* [Your goal]: Find every line below that contains the word "Where" and copy each one out.

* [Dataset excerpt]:

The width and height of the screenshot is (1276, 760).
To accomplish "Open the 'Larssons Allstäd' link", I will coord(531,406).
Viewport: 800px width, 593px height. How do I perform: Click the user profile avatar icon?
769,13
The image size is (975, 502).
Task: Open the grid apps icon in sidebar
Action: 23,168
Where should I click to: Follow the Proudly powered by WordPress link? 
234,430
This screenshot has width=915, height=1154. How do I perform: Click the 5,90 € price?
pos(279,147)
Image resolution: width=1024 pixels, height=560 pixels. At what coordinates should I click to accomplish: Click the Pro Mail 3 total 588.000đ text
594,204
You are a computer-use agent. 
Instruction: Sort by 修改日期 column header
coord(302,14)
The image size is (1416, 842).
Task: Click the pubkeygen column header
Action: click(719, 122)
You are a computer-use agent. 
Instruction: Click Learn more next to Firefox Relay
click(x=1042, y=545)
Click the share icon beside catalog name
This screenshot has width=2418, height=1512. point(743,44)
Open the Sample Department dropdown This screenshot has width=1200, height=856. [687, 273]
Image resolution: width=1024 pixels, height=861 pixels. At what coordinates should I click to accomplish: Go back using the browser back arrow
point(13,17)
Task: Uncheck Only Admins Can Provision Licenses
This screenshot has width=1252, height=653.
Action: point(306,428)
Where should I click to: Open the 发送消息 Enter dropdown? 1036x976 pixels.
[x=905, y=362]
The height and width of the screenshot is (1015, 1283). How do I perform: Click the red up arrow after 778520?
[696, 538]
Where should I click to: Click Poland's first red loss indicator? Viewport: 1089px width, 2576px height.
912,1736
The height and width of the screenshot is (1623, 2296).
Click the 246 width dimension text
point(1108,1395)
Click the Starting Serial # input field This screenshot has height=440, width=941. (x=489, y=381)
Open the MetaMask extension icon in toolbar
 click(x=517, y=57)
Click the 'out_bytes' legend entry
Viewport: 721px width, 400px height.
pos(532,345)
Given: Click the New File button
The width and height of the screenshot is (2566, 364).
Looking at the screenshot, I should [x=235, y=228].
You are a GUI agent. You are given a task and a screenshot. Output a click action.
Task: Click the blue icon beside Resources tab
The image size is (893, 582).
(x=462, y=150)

* [Written answer]:
Where should I click to: Follow the Proudly powered by WordPress link? 
Where should I click to: Open the 发送消息 Enter dropdown? 1036x976 pixels.
Where should I click to: Click Poland's first red loss indicator? Viewport: 1089px width, 2576px height.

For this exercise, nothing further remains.